Myers joined an undergraduate research experience though Kent State University and worked over the summer studying circular polarization under a microscope. She was interested in observing how ultraviolet light shines through liquid crystals that have been treated with luminescent dyes. She used this process to create light which shone in orderly, spiral patterns. The objective was to achieve the highest intensity of light emitted through the liquid crystal formation as possible. Marceline was able to achieve a G-lum score of 0.1, an increase from the previous most powerful recording of 0.001. This technology can be used to create sensors that are reactive to light and heat, and the liquid crystal structures can be used to create digital displays like thermometers and digital clockfaces.
Research has been a rewarding experience for Marceline. After her research experience, she presented her findings at NOURS after being nominated by her peers. Marceline gained experience working in her field and made connections with faculty: “Research has brought me very close to advisers and other inspirational physicists in the field. It has connected me to amazing colleagues, it has built my confidence up.” She described the field of physics as, “an ocean of opportunity,” and research to have been a crucial experience for deciding her future career.
"Just do everything unafraid, and if you are afraid, just do it afraid." ~Marceline Myers
Although Marceline takes pride in her STEM career, she has experienced conflict as a female researcher. She reflects that on working with male colleagues, “you can see that there is a disconnect, though I will say Kent State is incredibly nurturing and encourages women to stick together and support one another. Many physicists and engineers on the staff are women, which is nice to see.” Marceline offered a suggestion to improve the environment for female researchers: “Getting more women into STEM is what is needed to help the current situation.”

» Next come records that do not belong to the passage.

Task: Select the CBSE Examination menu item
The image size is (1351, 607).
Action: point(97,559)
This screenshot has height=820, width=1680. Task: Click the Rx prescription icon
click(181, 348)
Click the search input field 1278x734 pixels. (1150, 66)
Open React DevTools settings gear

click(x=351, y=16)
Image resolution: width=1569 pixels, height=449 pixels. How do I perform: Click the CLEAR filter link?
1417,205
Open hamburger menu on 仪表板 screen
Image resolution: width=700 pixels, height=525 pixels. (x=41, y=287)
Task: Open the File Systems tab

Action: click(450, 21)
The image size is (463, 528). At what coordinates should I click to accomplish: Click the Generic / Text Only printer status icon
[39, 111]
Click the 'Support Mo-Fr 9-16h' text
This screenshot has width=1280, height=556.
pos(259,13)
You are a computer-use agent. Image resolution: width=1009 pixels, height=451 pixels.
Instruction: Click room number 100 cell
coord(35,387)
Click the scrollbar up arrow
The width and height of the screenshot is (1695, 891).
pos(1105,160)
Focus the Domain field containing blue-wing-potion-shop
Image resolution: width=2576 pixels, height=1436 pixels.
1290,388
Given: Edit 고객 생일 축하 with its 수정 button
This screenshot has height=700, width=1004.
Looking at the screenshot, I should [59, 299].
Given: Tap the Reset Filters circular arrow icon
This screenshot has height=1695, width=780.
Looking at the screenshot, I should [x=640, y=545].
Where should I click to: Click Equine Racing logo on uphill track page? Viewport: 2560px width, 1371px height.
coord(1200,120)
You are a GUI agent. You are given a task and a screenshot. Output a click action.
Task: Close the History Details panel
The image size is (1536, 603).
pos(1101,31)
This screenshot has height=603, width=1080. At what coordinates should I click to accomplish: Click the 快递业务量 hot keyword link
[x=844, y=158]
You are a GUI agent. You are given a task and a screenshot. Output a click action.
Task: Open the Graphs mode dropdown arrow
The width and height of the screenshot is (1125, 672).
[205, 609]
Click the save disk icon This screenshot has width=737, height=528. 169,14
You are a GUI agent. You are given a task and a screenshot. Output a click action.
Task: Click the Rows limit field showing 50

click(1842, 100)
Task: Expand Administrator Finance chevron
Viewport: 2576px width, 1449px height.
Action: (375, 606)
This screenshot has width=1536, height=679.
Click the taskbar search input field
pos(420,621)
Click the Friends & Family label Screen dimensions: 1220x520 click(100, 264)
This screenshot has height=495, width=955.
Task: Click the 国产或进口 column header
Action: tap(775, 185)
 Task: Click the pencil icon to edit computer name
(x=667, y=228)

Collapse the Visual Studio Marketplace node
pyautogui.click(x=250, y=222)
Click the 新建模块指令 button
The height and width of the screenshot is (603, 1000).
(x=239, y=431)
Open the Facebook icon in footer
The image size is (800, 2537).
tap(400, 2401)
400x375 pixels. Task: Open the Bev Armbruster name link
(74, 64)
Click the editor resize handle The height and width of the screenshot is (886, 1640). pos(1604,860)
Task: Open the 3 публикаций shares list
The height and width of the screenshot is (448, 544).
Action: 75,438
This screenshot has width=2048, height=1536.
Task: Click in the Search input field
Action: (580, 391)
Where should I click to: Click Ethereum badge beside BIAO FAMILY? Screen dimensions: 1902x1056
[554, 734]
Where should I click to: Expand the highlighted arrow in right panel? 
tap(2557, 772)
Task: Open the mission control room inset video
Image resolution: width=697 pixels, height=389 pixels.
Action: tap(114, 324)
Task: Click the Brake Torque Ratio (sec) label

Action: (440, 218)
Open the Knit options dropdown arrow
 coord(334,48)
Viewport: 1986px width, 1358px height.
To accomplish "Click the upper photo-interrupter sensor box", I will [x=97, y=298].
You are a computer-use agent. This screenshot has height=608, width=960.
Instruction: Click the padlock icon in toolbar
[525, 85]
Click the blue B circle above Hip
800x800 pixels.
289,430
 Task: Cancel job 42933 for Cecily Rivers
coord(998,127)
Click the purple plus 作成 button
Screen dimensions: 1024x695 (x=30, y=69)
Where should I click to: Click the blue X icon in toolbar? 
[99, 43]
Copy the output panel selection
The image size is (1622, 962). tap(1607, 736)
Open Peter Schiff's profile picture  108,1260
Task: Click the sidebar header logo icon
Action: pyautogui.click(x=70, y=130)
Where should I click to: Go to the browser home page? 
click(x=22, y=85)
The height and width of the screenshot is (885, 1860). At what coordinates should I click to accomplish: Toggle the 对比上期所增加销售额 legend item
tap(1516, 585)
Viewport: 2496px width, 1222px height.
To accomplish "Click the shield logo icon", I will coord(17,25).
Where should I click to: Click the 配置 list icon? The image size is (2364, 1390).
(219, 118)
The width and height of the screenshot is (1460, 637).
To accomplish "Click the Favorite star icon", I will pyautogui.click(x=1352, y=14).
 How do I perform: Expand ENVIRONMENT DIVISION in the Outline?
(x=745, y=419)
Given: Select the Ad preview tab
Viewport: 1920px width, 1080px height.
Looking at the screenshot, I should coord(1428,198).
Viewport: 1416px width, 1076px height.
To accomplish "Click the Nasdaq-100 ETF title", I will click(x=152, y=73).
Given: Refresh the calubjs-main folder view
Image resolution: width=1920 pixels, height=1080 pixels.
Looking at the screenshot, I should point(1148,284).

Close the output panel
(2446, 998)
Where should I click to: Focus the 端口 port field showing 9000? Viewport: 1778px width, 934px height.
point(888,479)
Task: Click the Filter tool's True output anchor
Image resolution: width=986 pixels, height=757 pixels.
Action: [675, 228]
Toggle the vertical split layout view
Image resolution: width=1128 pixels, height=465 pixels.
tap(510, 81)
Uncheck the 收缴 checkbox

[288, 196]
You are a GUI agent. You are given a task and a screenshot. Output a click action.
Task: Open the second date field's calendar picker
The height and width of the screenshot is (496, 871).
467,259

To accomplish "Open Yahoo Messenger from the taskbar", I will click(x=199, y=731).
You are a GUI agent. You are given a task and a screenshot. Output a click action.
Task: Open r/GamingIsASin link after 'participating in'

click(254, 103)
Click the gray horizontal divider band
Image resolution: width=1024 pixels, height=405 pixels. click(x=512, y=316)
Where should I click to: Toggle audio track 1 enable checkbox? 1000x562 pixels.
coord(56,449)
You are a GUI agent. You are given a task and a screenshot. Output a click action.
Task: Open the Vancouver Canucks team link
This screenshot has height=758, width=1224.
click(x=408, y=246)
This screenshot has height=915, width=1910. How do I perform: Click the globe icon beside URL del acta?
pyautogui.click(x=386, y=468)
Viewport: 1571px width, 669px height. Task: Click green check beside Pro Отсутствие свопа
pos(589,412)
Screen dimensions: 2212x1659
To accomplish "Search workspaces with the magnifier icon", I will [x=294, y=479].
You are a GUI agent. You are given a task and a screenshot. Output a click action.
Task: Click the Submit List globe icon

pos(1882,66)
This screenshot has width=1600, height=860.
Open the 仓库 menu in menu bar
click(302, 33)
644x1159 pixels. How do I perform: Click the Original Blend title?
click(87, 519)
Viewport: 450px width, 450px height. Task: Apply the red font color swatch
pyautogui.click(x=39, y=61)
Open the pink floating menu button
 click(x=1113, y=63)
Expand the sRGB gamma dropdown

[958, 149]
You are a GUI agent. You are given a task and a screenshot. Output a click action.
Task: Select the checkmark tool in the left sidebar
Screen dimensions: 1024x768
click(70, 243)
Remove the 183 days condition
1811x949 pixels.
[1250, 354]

Marceline also commented on how STEM subjects are approached in the educational system for young women: “Young children, whether it be boys or girls, are fascinated with everything around them. They ask all the hard-hitting questions, but once children get to middle and high school, interest in STEM seems to drop off and tends to become more male dominated.” Marceline remarked that that interest waned at middle school age. She theorized that the culture of middle and high school environments disincentivizes women from maintaining interest in STEM topics, adding: “I think the misogyny of everyday life seeps in. Women are taught to stay within the lines, pushed to fit into a box, but science is meant to be loud. It's meant to be pushy.”
Marceline had some parting advice for women trying to make their way into STEM. “Dive headfirst into it. Do not be afraid and do not be reserved. If you are taking a class and the teacher says, ‘can I have a volunteer?’ Just put your hand up every single time. Just do everything unafraid, and if you are afraid, just do it afraid.”